Quedan adultos en la sala. Son fáciles de reconocer porque llevan toga.
Vivimos unos tiempos en los que las decisiones personales de una ciudadana particular despiertan tertulias sumarísimas que dejan a McCarthy en ejemplo de tolerancia con el discrepante. Así que es de agradecer que los profesores entren en el aula de párvulos abandonada al griterío de sus alumnos.
En muchas ocasiones, los sucesos anecdóticos resultan más ilustrativos de un tiempo concreto que los acontecimientos de mucho mayor relieve. Lo sucedido en torno al colegio mayor Elías Ahuja es un buen ejemplo.

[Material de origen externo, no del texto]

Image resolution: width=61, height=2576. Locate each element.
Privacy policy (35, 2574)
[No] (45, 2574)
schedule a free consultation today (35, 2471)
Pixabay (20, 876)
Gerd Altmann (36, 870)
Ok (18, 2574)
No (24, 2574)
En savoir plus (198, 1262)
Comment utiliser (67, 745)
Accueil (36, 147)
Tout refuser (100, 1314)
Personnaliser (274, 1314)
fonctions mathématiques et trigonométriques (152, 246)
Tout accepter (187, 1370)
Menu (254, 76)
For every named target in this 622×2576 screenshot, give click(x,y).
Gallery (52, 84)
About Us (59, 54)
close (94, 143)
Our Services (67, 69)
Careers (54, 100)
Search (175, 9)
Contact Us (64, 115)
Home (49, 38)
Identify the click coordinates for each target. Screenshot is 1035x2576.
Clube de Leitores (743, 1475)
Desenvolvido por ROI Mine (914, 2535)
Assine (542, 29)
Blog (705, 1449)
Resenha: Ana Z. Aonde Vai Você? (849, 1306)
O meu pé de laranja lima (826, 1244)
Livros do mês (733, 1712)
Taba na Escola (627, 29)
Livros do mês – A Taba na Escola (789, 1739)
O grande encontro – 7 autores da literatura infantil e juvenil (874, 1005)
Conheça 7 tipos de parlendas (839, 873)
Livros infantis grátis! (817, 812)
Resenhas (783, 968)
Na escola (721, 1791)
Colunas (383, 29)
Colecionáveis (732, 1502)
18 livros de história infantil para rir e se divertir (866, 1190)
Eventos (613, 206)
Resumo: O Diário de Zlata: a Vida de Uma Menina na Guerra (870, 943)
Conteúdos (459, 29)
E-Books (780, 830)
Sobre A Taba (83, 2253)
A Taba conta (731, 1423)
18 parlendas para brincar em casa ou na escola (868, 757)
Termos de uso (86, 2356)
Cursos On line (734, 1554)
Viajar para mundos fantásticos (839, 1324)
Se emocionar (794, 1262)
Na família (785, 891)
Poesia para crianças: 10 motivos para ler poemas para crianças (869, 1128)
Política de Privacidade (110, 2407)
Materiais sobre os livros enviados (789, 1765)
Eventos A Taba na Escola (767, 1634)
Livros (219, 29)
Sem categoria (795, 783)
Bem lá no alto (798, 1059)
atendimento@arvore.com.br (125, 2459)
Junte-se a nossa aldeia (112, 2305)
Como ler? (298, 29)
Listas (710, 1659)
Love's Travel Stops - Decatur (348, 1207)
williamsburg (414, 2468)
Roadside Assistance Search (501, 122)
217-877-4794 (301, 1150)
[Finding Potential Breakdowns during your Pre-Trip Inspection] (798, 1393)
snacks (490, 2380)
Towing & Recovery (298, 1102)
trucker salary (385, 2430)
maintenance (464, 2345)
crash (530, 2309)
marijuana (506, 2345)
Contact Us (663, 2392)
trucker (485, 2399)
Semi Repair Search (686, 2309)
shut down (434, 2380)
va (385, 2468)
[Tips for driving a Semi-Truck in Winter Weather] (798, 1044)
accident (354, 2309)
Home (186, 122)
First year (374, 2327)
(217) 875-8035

Hace seis meses la sociedad española se vio sacudida por una revelación: hay veinteañeros descerebrados capaces de gritar exabruptos horribles que ofenden cualquier concepción de respeto y buen gusto.
El sentido de la medida brilló por su ausencia desde el minuto uno. Todos los actores de la opinión pública se lanzaron al ruedo rompiéndose la camisa con más brío que un híbrido entre Hulk y Camarón. Fue la clase de espectáculo sobre el que Tom Wolfe pasó muchos años previniendo.
A estas alturas, ya casi podemos decir que estamos acostumbrados. Hipérbole y aspaviento. Arrastre del tema hacia los marcos mentales que convienen a cada fuerza política. Propósito nulo de debate constructivo. Retratos sociológicos con pretensiones sobre la base de prejuicios fundamentados en maneras de vestir.
La discusión pública española tiene poca capacidad para zanjar los temas por sí sola. De ahí que necesite el permanente auxilio de la administración de Justicia. Sorprende la persistencia después del largo historial de fracasos. No termina de aprenderse la lección: ser más o menos cretino difícilmente va a ser hecho punible.
Movimiento contra la Intolerancia, una organización con un pasado muy digno, decidió que el caso podía ser constitutivo de un delito de odio.
La Fiscalía ha determinado que no existe ni ese ni cualquier otro. Las expresiones proferidas por la ventana fueron "procaces", "soeces" y de "mal gusto", "irrespetuosas e insultantes para las mujeres" según las palabras textuales del decreto, firmado por el fiscal jefe de Madrid.
Habla, incluso, de "ataque a la dignidad individual o colectiva" de las chicas que fueron receptoras de la retahíla. Pero pide tener en cuenta el contexto, la ausencia de motivación discriminatoria concreta y de denuncia por parte de quién sí se podría haber sentido atacado. Deja las medidas a aquellas que, en el ámbito interno, tuviera a bien tomar el colegio mayor.
Dan ganas de sacar el champán. El simple sentido común no ha abandonado a uno de los poderes, que se alinea con la mayoría silenciosa que en octubre asistió atónita al espectáculo. No todo está perdido.
Pero el chaval se ha librado por los pelos. Si se hubiera desgañitado cinco días más tarde, se le podría haber aplicado la ley del sí es sí. Sus gritos descerebrados podían haber tenido consecuencias penales. Los de las togas, ya se sabe, se limitan a aplicar los textos legales que aprueban los políticos que les insultan.
El carpetazo ha tenido un eco escaso. No es sólo por la Semana Santa. Un hecho de hace seis meses parece material para Victoria Prego en este frenesí de fruslerías con el que entretener el patio.
Nuestra escena política y social necesita renovar el género del escaparate a velocidad de Zara. La atención se centrará en lo que quiera que toque esta semana. Aguantemos mientras podamos. En algún momento dejará de haber adultos en la habitación.